Teriyaki Salmon

teriyaki salmonThe full menu is teriyaki salmon, rainbow rice and Asian 3-bean salad.  The 3-bean salad is a variation of a recipe found in a recent Sunset magazine.  The rainbow rice is my way of using up leftovers.  When I was a kid, we never ate fried rice as a side dish to a meal, as is common in the States.  Fried rice was a way to use up leftovers and served as a late-afternoon snack after school.  Growing up in the Philippines, we ate five (yes 5!) small meals a day.  Breakfast, morning merienda (at the Cantina at school), lunch, late afternoon snack (fried rice, won-ton soup or other dimsum type variant) to tide us over while doing homework, and then a later dinner (around 8:00 p.m.).   This “rainbow rice” is essentially a vegetarian fried rice I came up with by using up what was in the fridge.

Teriyaki salmon

  • 2 six-oz salmon fillets, skinned
  • 3 tbsp soy sauce
  • 2 tbsp sherry
  • 1 tbsp sugar
  • 1 tsp minced fresh ginger
  • 1 small clove garlic minced

Marinate salmon fillets in the remaining ingredients in a plastic zip-loc bag for 1/2 hour.  Turn the bag occasionally.  Set marinated fillets on a foil-lined broiler pan at the highest rack of your oven under high.  Broil 5 minutes or until fish barely flakes and is still wet.  Transfer to warm plates.

While the salmon is marinating, make:

Rainbow rice and Asian 3-bean salad

  • ¼ cup frozen shelled edamame (soybeans)
  • ¼ cup frozen green beans
  • ¼ cup drained canned garbanzo beans (chick peas)
  • 2 tbsp canola oil
  • 1 clove garlic mashed
  • ½ tsp minced garlic
  • ¼ cup chopped green onions
  • 1 tbsp Asian sesame oil
  • 1 tbsp seasoned rice or pineapple vinegar
  • 2 tbsp toasted sesame seeds

Steam edamame and green beans for 3 minutes or until bright green.  Plunge immediately in ice water and drain.  Mix with garbanzo beans, oils, garlic, green onions, ginger and set aside.  Just before serving add vinegar and sprinkle with sesame seeds (Note, vinegar will turn the beans a dull green.  That’s why I recommend that you wait until just before serving to add the vinegar).

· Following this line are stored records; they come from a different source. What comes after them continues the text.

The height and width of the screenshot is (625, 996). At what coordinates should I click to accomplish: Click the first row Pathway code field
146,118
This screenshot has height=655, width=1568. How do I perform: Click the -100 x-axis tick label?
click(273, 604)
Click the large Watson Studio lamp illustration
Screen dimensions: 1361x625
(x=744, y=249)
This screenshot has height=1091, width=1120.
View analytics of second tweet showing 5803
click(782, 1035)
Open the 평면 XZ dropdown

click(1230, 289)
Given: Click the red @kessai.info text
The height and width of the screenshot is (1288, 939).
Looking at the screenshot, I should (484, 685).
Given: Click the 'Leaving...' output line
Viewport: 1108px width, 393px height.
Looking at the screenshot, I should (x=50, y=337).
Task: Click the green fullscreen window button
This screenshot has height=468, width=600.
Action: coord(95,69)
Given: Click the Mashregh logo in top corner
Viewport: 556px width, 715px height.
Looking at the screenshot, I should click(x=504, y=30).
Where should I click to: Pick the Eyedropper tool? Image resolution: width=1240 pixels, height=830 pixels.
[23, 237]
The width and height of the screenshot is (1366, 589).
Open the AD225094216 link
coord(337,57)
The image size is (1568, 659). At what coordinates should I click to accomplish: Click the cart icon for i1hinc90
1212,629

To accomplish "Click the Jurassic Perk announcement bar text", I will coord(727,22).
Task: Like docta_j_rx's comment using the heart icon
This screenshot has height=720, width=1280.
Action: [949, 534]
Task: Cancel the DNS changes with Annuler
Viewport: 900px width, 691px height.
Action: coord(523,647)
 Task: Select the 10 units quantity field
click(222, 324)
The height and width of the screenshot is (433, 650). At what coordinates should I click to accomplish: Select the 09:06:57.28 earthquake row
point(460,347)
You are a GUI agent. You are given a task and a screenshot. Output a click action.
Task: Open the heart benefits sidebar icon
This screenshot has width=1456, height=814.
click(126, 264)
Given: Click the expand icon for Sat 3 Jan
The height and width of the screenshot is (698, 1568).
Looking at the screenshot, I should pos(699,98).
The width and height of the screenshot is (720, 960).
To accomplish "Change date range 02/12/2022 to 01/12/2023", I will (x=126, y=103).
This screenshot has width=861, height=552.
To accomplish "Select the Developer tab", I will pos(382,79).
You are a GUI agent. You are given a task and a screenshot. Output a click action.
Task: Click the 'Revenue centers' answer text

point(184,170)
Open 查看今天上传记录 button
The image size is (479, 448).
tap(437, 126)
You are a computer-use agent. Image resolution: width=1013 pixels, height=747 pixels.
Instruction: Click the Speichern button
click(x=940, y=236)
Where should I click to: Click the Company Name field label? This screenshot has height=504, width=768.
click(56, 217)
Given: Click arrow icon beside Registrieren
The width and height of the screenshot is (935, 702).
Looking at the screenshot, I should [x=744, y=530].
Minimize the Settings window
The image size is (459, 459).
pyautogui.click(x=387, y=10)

  • 1 cup diced mixed vegetables different colors (I used onions, garlic, celery, carrot, and red pepper)
  • 2 dried shitake mushrooms soaked in hot water (I put them in a large measuring cup with water and microwave for 2 minutes and then let stand), tough stems removed and diced
  • 1 tbsp canola oil
  • 1 cup cold cooked rice
  •  tbsp Chinese oyster sauce

 Heat up canola oil in a very hot skillet or wok.  Add vegetables and soaked mushrooms  and stir fry them for about 2 mnutes.  Add the rice, breaking up the rice to separate all the grains.   Add oyster sauce and mix well.